### TASK REQUIREMENTS
The data below holds the lines to copy: everything from the line containing "This screenshot has width=824, height=1095." to the line containing "Task: Click the chevron", both ends included, set down exactly.

### THE RECORDS
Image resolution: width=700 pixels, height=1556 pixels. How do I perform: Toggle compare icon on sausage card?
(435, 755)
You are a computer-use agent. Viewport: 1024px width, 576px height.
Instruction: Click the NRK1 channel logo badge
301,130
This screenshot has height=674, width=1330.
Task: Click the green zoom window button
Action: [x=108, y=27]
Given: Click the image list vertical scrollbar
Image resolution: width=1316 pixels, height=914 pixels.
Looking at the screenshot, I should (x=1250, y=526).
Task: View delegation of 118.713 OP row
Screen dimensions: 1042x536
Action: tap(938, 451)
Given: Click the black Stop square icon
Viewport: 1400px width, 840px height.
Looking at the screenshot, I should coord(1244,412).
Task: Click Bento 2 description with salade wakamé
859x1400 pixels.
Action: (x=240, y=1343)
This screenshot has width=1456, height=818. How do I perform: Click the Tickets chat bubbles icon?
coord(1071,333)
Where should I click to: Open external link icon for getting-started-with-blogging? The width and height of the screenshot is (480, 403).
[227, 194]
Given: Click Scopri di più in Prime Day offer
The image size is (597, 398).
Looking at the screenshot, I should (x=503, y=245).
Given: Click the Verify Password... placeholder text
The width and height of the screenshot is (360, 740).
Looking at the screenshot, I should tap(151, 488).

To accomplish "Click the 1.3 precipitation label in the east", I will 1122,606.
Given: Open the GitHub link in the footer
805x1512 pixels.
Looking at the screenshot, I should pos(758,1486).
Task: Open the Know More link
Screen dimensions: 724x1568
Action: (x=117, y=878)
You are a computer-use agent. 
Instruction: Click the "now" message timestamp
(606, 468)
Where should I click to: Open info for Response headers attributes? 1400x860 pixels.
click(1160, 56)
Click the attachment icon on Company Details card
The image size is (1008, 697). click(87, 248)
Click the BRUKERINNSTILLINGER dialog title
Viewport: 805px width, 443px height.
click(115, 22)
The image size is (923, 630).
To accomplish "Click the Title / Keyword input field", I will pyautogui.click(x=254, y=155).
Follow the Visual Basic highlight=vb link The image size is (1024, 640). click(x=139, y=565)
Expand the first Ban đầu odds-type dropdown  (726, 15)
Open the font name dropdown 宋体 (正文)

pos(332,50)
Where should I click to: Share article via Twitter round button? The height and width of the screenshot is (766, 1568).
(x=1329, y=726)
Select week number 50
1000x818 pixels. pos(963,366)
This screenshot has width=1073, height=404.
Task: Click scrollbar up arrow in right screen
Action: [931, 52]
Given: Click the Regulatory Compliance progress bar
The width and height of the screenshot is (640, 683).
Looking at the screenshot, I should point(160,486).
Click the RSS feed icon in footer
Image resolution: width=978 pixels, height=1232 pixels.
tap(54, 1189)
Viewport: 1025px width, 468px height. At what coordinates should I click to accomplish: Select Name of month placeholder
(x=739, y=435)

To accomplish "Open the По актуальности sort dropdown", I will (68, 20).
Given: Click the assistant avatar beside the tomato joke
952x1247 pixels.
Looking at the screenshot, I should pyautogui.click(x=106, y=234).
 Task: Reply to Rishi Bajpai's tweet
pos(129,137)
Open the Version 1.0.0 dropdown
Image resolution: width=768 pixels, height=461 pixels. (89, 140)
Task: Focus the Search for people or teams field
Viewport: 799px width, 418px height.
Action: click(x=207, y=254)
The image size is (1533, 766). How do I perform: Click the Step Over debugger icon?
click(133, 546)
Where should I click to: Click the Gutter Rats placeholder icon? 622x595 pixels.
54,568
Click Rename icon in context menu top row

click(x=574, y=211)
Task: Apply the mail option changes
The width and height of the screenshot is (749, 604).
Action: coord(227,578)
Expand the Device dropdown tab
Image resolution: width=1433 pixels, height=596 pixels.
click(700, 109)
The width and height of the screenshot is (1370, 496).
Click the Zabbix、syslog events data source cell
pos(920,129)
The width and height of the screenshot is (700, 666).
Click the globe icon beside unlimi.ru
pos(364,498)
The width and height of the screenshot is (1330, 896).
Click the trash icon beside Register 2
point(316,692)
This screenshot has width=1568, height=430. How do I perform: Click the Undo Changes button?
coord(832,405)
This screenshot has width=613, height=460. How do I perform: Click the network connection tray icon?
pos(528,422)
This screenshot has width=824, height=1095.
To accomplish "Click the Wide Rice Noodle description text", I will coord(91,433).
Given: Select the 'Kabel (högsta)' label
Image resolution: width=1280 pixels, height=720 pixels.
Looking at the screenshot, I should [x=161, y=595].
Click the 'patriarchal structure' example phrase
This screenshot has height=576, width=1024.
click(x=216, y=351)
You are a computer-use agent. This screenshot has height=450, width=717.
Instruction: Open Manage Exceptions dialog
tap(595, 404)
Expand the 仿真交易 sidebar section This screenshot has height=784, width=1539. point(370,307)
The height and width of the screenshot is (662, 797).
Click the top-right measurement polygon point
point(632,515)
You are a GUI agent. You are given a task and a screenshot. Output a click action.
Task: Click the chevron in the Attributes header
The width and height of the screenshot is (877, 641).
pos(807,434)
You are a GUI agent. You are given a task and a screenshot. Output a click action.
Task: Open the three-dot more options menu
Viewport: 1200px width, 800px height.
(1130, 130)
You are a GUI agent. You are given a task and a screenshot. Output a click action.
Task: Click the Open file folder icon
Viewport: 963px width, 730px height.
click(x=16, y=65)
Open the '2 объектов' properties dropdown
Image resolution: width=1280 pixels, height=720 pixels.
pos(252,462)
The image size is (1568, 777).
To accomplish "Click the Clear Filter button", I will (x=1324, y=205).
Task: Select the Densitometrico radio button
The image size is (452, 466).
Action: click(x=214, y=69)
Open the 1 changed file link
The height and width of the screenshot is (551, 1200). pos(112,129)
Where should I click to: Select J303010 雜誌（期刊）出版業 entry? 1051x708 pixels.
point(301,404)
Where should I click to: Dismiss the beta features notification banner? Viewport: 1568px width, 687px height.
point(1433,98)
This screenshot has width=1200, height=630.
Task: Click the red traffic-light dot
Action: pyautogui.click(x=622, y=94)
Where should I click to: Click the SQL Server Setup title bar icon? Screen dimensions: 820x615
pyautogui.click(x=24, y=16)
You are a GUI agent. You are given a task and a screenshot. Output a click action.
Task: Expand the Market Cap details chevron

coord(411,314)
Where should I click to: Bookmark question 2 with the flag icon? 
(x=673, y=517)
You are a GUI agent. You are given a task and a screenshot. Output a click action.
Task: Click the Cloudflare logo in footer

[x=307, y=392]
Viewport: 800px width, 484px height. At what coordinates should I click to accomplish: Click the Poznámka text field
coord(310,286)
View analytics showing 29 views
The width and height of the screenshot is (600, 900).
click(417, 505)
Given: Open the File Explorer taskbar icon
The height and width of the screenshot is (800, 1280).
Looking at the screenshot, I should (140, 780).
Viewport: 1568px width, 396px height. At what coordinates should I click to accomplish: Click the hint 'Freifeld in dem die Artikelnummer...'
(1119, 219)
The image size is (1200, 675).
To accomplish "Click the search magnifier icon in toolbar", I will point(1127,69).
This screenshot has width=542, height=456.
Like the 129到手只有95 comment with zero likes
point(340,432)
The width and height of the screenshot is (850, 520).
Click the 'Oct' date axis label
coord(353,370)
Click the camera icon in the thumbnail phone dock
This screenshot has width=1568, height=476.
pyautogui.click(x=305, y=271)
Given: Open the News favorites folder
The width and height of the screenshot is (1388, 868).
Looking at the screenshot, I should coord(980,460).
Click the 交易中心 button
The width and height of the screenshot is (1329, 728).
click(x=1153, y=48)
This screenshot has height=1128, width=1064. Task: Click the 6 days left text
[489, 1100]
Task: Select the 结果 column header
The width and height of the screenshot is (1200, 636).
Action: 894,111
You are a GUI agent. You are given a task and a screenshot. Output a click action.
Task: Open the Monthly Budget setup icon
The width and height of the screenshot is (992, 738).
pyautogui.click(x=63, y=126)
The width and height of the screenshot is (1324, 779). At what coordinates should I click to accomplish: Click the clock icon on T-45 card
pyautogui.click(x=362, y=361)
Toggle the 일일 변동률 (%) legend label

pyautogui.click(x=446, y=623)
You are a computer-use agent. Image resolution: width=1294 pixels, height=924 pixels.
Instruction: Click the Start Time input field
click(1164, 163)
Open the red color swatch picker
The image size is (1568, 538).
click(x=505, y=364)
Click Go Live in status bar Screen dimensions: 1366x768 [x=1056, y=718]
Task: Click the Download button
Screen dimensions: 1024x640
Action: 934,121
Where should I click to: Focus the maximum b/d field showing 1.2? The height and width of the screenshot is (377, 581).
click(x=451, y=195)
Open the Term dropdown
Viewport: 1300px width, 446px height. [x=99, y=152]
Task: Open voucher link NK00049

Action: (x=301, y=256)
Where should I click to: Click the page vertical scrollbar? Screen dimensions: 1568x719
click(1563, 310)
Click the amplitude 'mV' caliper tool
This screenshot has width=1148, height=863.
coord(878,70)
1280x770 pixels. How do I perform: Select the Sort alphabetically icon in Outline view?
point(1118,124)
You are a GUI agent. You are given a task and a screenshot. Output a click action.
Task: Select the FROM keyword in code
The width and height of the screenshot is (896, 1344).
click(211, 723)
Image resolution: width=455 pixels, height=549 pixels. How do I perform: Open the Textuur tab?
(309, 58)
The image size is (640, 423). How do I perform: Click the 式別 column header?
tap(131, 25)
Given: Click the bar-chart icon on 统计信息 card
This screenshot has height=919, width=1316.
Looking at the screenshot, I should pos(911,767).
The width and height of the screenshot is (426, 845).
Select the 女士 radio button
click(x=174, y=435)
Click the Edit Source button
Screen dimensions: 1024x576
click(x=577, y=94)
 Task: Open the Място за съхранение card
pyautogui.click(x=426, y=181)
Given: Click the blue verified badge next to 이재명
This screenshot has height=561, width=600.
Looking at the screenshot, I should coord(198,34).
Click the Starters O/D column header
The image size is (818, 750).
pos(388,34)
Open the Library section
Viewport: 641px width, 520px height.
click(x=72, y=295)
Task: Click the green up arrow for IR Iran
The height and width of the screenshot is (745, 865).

### SOLUTION TO THIS EXERCISE
This screenshot has width=824, height=1095.
To accomplish "Click the Wide Rice Noodle description text", I will coord(91,433).
Given: Select the 'Kabel (högsta)' label
Image resolution: width=1280 pixels, height=720 pixels.
Looking at the screenshot, I should [x=161, y=595].
Click the 'patriarchal structure' example phrase
This screenshot has height=576, width=1024.
click(x=216, y=351)
You are a computer-use agent. This screenshot has height=450, width=717.
Instruction: Open Manage Exceptions dialog
tap(595, 404)
Expand the 仿真交易 sidebar section This screenshot has height=784, width=1539. point(370,307)
The height and width of the screenshot is (662, 797).
Click the top-right measurement polygon point
point(632,515)
You are a GUI agent. You are given a task and a screenshot. Output a click action.
Task: Click the chevron in the Attributes header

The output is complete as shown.